Trump's vanity projects are bleeding taxpayers dry — here's the price tag

Trump's vanity projects are bleeding taxpayers dry — here's the price tag
U.S. President Donald Trump salutes, during the annual National Memorial Day Observance in the Memorial Amphitheater, at Arlington National Cemetery in Arlington, Virginia, U.S., May 26, 2025. REUTERS/Ken Cedeno
U.S. President Donald Trump salutes, during the annual National Memorial Day Observance in the Memorial Amphitheater, at Arlington National Cemetery in Arlington, Virginia, U.S., May 26, 2025. REUTERS/Ken Cedeno
Frontpage news and politics

President Donald Trump is spending far more on his various pet projects around Washington DC than you might think.

“At least $60 million from a National Park Service (NPS) entrance fee fund is going toward Washington, D.C.-based projects as President Trump seeks to ‘beautify’ the city ahead of the nation’s 250th anniversary, contracts reveal,” reported The Hill’s Rachel Frazin on Wednesday. “This program receives funding from visitor entrance fees. At least 80 percent of entrance fees go to the park where they are collected, while the other 20 percent can be used at other Park Service locations.”

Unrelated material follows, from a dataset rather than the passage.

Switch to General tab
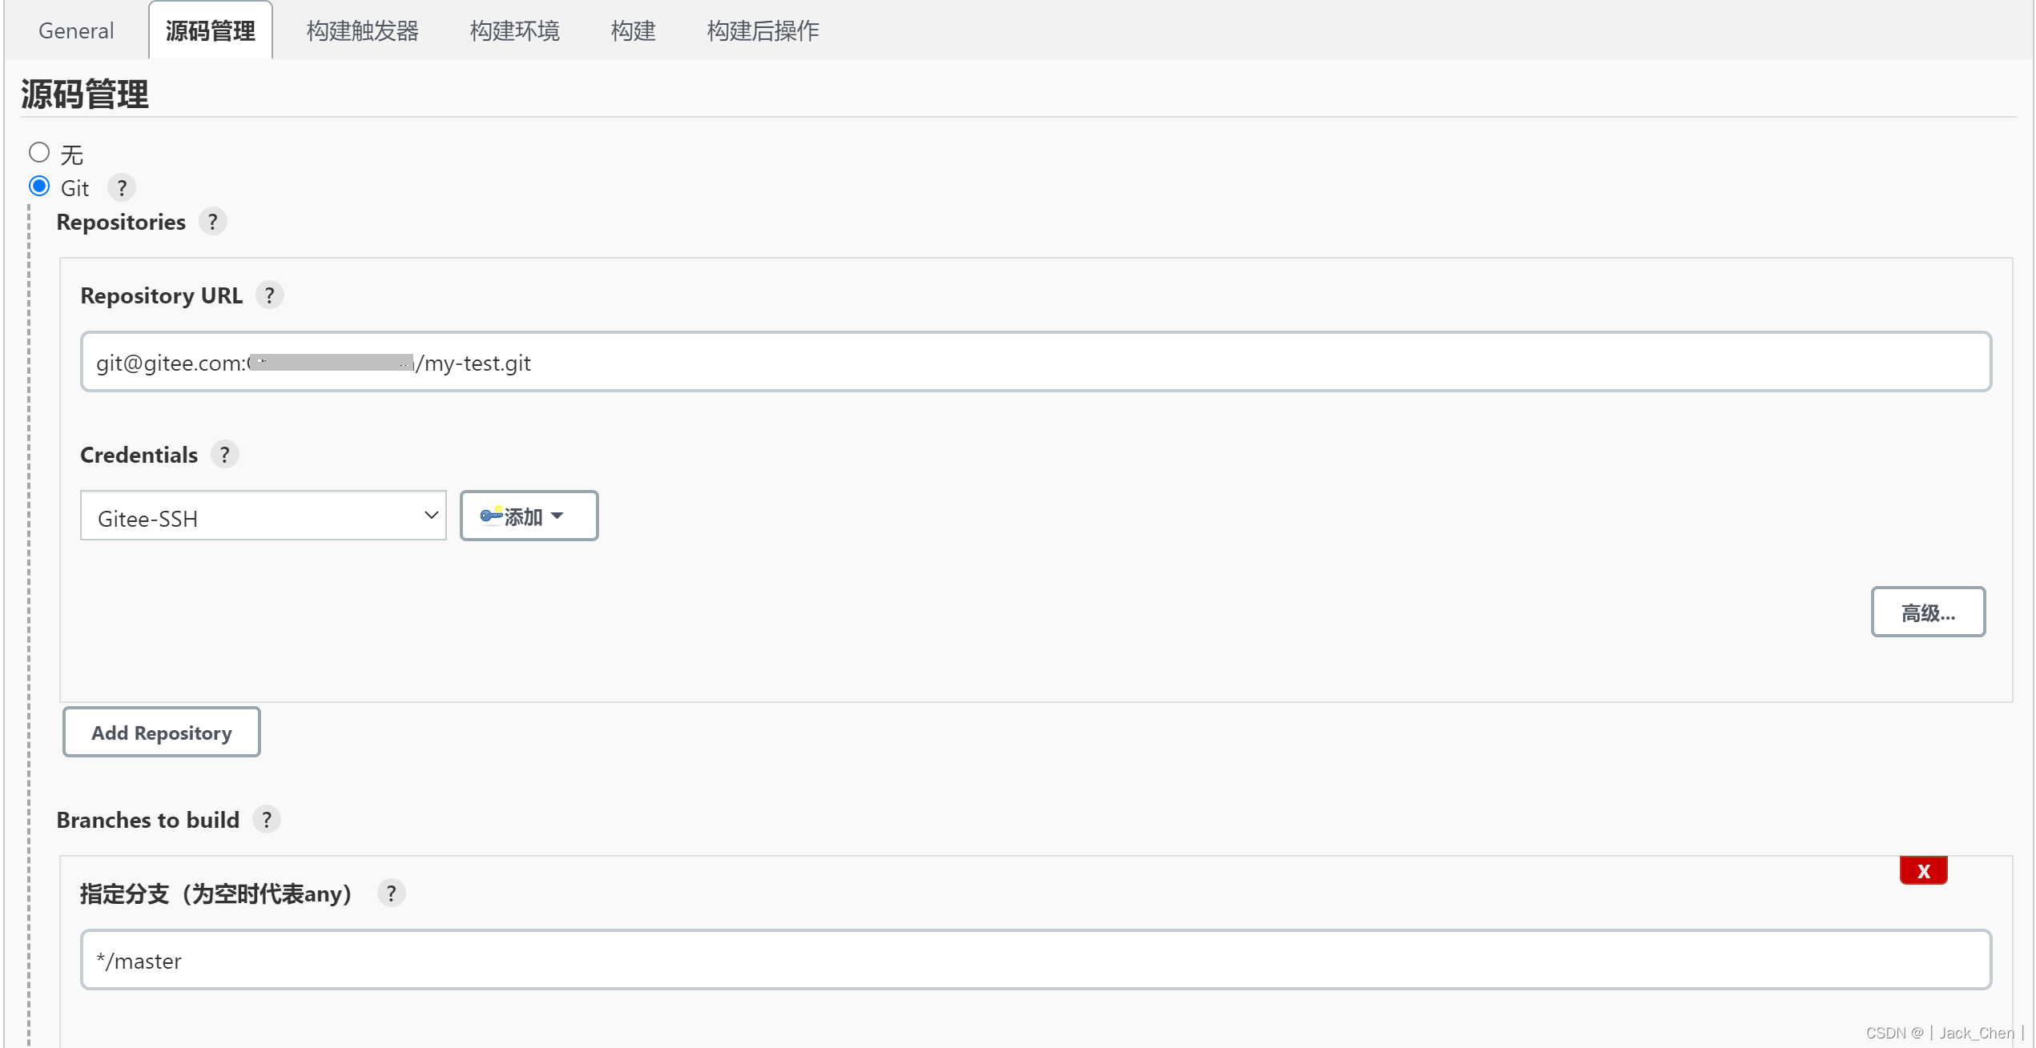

Identifying the story as originating from The New York Times, Frazin pointed out that the $60 million in contracts is coming from the NPS recreation program with an additional $13 million going toward Trump’s renovations on the National Mall Reflecting Pool. That last allocation, however, is not listed in the federal database of NPS projects, raising questions about how it is being funded. All that is known for sure is that $7 million is coming from park fees.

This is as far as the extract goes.